Introduction (A.P Industries)

With the advent of the modern drone in 1935, many windows were opened up across numerous fields. Just as aviation began to take its first steps, many designers turned to unmanned aircraft as a means of accomplishing tasks without a pilot. The modern drone today can come in many shapes and sizes. The military uses drones for surveillance and operations, but an everyday person can buy drones of their own for recreational uses. Despite the numerous benefits drones open up, they are limited by one factor: refueling. While many drones can be charged with USB cables, their limited fly times and clunky charging methods hold them back from their full use.

Many current drone stations still have the issue of being bulky, and some are even less capable of charging a drone than conventional plug-in methods. If a drone were able to charge both independently and efficiently, it would eliminate the need for long cables and increase fly times. A drone with the ability to “charge and go” could perform longer without the need to fly back to the owner for a single recharge.

Our proposal, the “AeroPac” utilizes wireless charging and delivers a system that allows small drones to remotely charge on a surface without the need to return to its piloter.
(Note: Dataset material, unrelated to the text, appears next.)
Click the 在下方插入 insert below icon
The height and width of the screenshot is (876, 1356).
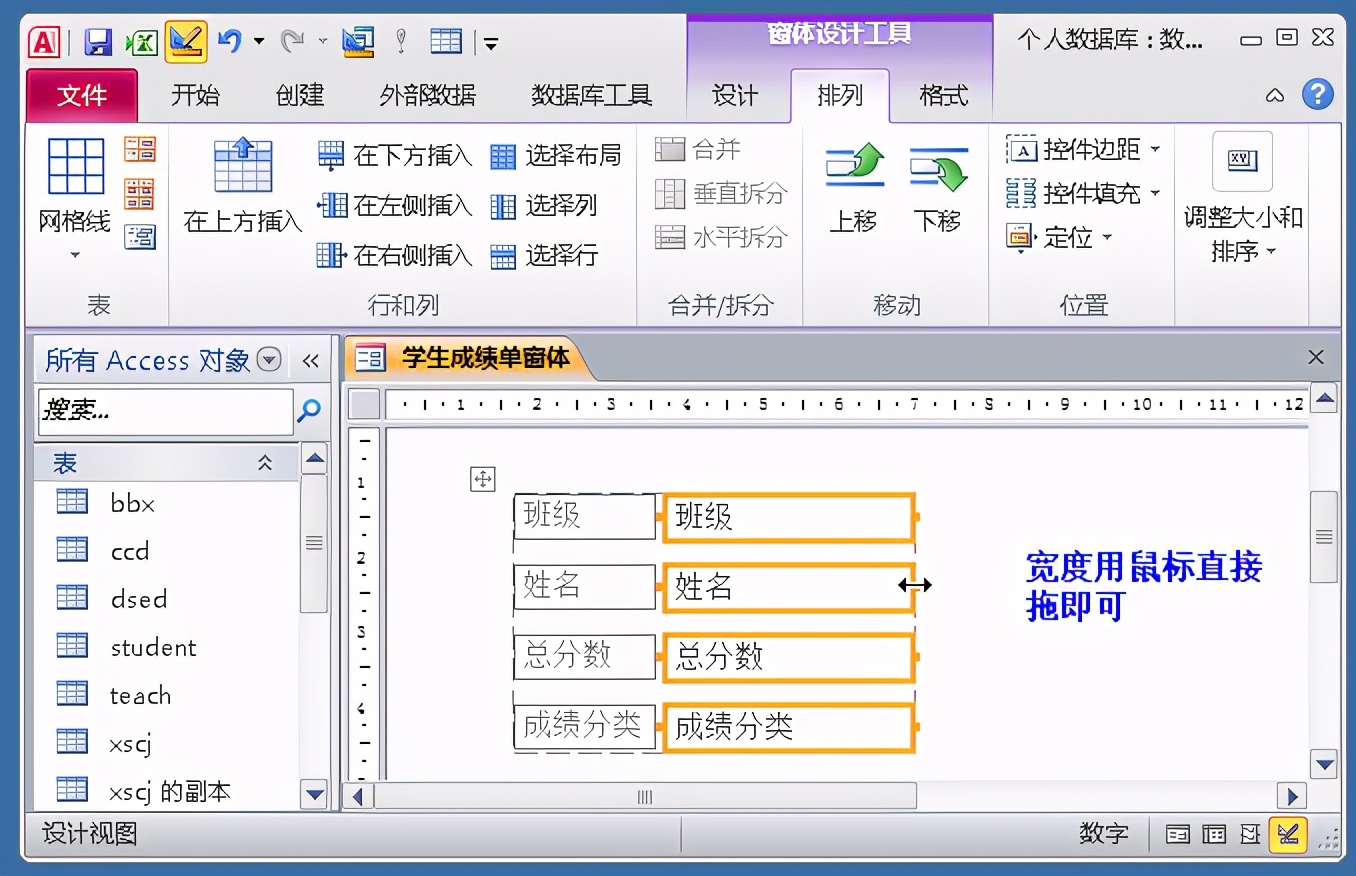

The charging pad may be used in a variety of scenarios, whether it be as a mobile charging system, or as a charging station on an elevated structure. The AeroPac is a platform that allows drones to land and charge without the use of cables. This technology can be placed on a variety of surfaces, so long as it itself is provided a power source. The AeroPac is currently compatible with battery and wired power, which opens up the use of mobile power.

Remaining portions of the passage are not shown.